Daring Brides

By: Ava Miles

Tanner swept the seven-year-old into his arms for a quick hug. “You bet.” If he hadn’t been so eager to spend every moment of the reception with his bride, he would have offered to give them a tour himself.

Because he was an adjunct professor at the Hale School of Journalism, he’d struck upon the idea of holding their wedding reception there. Didn’t they host banquets for award-winning journalists and other events? Why not a wedding reception?

Meredith, being a journalist herself, had loved the idea, and her cousin, Natalie, had agreed to cater the event. Arthur had been preening like a peacock from the moment they’d announced their engagement, and the news that the event would be held in a school of journalism had only amplified his excitement. He was imagining all of the baby journalists Tanner and Meredith would create together, ensuring his famous newspaper, The Western Independent, stayed in the Hale family for generations to come.

His phone rang, and he checked the display. His brother. David hadn’t been able to make it to the wedding due to his wife’s advancing pregnancy, and it was probably for the best. They weren’t on good terms right now, which he hoped would change.

“Hi, David,” he said when he answered.

“I know you’re busy since it’s getting close to the ceremony, but I was thinking about you and wanted to wish you congratulations on your big day.”

“Thanks,” he replied. “I’m just hanging out with Peggy and Keith and my best man.”

“Tell them all hello,” David said. Then, abruptly, “Well, I’ll let you go.”

“It was nice of you to call, David.”

“Bye, Tanner,” he simply said and clicked off.

Peggy didn’t say anything, but she didn’t need to.
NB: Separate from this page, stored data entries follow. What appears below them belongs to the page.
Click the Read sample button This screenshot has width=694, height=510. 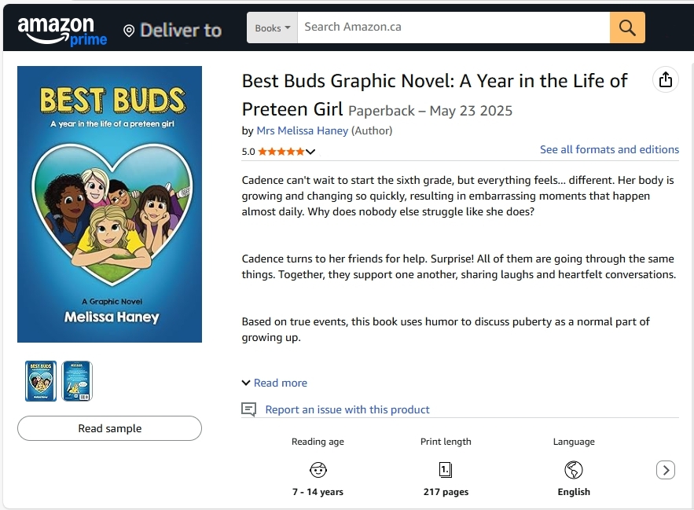[x=110, y=428]
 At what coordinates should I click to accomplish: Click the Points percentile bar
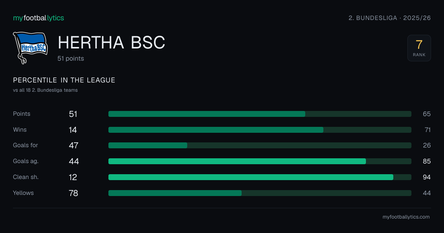point(260,114)
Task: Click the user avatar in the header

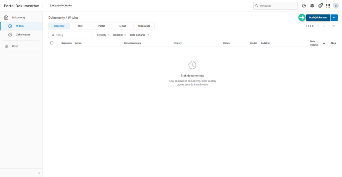Action: click(336, 6)
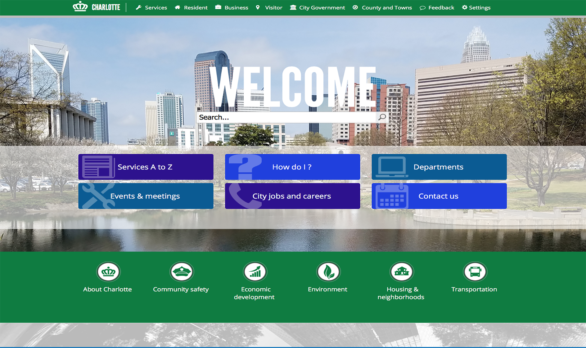Open the Services menu
Image resolution: width=586 pixels, height=348 pixels.
pyautogui.click(x=151, y=7)
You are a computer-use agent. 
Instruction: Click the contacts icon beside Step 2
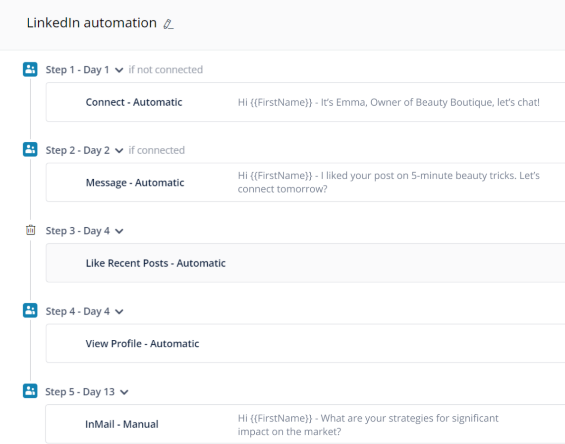[30, 149]
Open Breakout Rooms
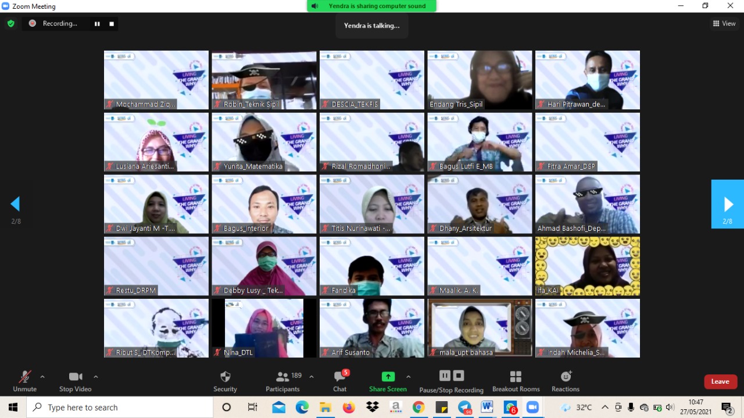The image size is (744, 418). (x=516, y=381)
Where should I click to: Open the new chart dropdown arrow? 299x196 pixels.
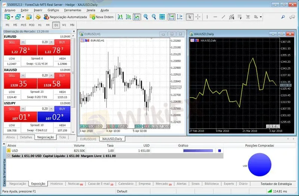(x=12, y=17)
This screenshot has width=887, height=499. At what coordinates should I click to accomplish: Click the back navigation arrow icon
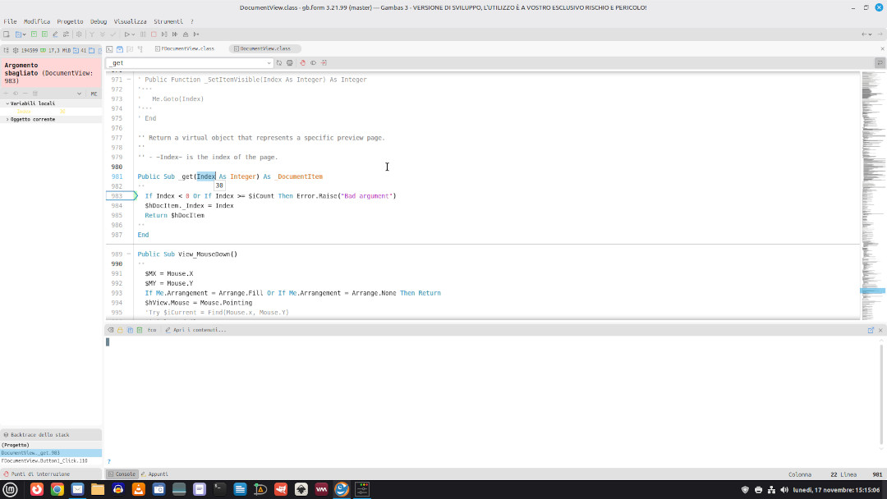point(864,34)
The frown on her face said it all.

“Peggy, weren’t you going to show me your version of the chokehold?” Asher asked. The note of forced cheer in his voice told Tanner he hadn’t missed the tension in the room.

Leave it to his best man and his sister to bond over chokehold techniques.
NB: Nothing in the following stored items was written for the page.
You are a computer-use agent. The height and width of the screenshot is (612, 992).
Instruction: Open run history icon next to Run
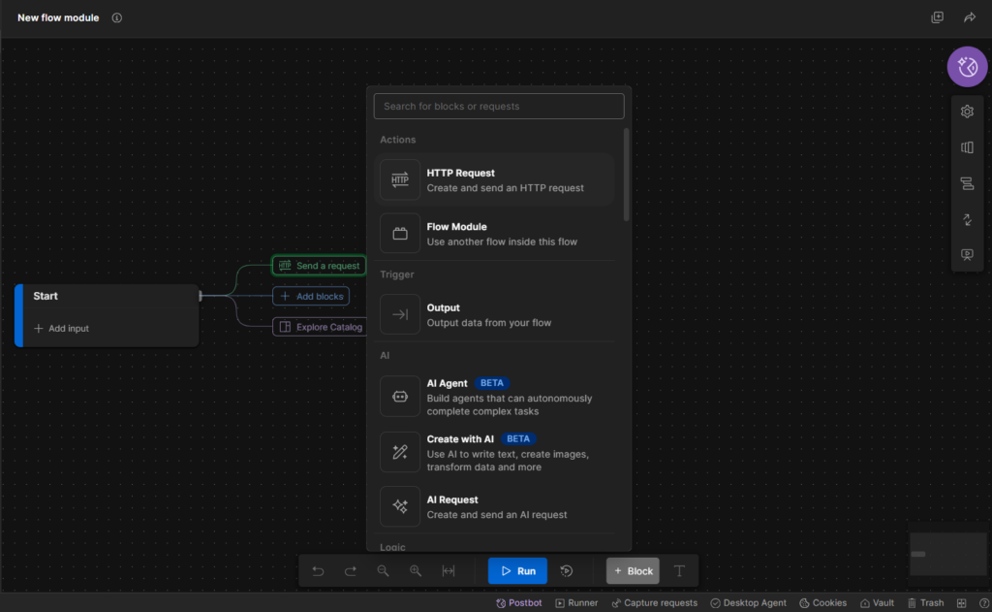(568, 571)
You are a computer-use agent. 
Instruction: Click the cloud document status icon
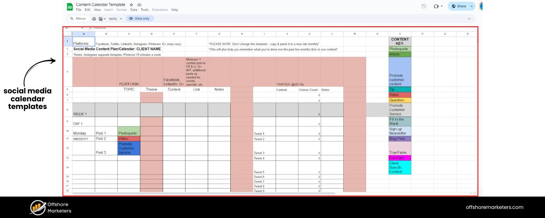click(138, 5)
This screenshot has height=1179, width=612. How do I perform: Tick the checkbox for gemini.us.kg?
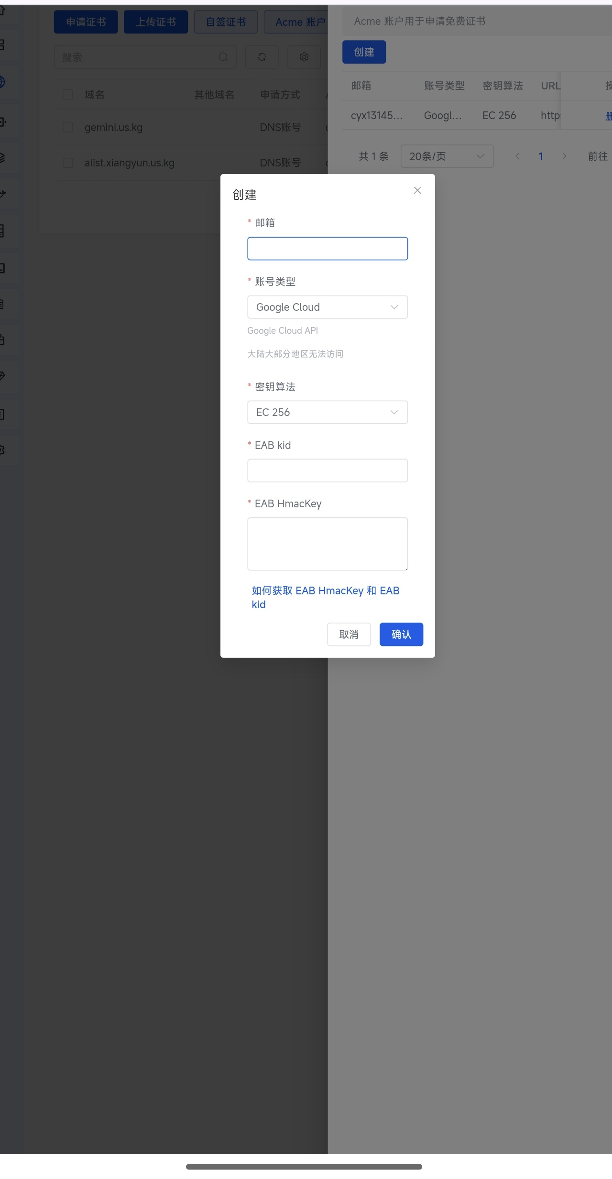point(68,127)

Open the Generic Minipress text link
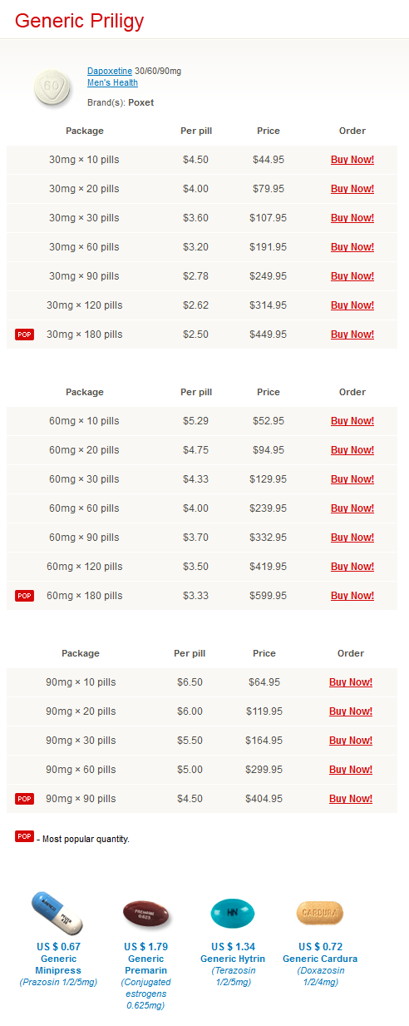[x=58, y=964]
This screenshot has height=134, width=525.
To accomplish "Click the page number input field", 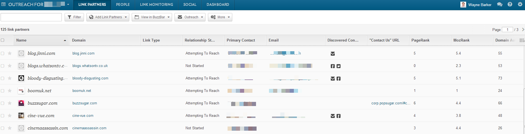I will (507, 30).
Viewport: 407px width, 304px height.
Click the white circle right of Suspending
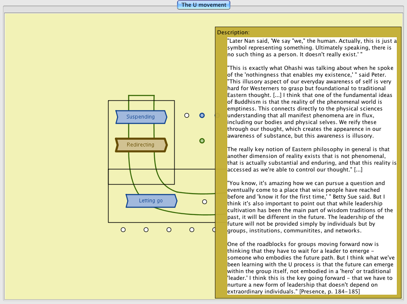point(187,115)
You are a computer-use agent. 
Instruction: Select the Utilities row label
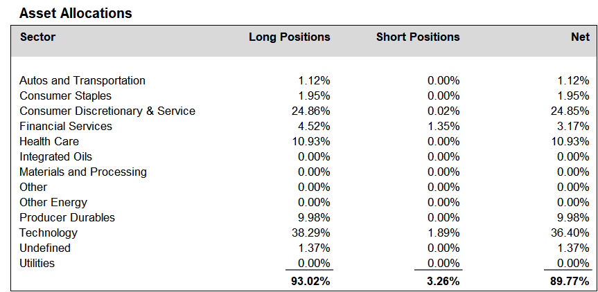click(x=37, y=263)
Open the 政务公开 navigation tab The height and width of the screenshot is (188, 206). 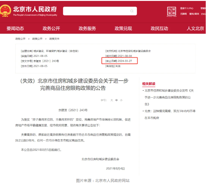coord(51,28)
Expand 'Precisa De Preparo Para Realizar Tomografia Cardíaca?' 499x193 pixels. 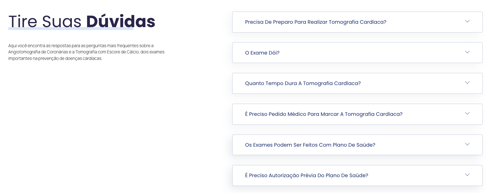tap(315, 22)
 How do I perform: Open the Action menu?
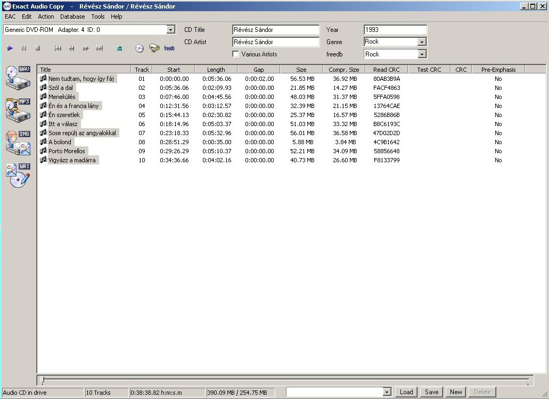tap(46, 16)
“I still can’t believe someone as pretty as you even knows what one is,” Peggy said with some sauce in her tone.

“Many have been fooled by this face,” Asher said, holding up a hand to the profile Tanner had seen dozens of women drool over.

“All right,” Peggy said, standing up and planting her feet. “Show me what you’ve got.”
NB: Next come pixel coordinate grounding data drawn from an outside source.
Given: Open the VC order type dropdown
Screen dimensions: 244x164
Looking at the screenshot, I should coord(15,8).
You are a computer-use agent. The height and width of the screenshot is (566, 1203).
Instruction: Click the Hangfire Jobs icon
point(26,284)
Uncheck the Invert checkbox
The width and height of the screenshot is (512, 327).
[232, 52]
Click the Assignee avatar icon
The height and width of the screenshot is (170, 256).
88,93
As Peggy and Asher circled each other, Tanner extended his hand to Keith. “How about you and I go find Arthur?”

The boy simply nodded. “I like our new family.” Hearing that was like feeling warm sunshine pour into his heart.

“Me too,” he replied and escorted his nephew out of the room before things got too crazy. Peggy was already wrapping her arm around Asher’s neck.

Arthur was being his endearing, curmudgeonly self when Tanner and Keith found him in the vestibule with the rest of the males in the Hale family and their single female representative, Natalie. Tanner had met Meredith’s Denver cousins already, and they all seemed to be cut from the same cloth as their Dare Valley counterparts.

“Well, well, well,” Arthur drolled. “If it isn’t the groom. Although it’s hard to recognize you as such since you’re not wearing a tuxedo.”

“I hate monkey suits,” Tanner told him with a shrug.

Thank God, Meredith had understood how much he hated formal attire. She’d been okay with his choice of a cream tan suit with an open-collar white shirt. No tie. It was more of a beach look, Jill had told him, but he’d added a splash of panache with the red silk handkerchief in deference to Meredith’s choice of red amaryllis flowers for her bouquet.

“Can I have a red hot?” Keith asked the elderly man, who dutifully dug one out of his pant’s pocket.

“Do you want one?” Arthur asked, turning to him.

“Better not. It might give me a red tongue, and that would be awkward for when I say, ‘I do.’” He stuck his tongue out playfully to Keith, who laughed like he’d just said the silliest thing ever.

“I want a red tongue,” Keith said, sticking out his tongue and pointing to it before he popped a candy into his mouth.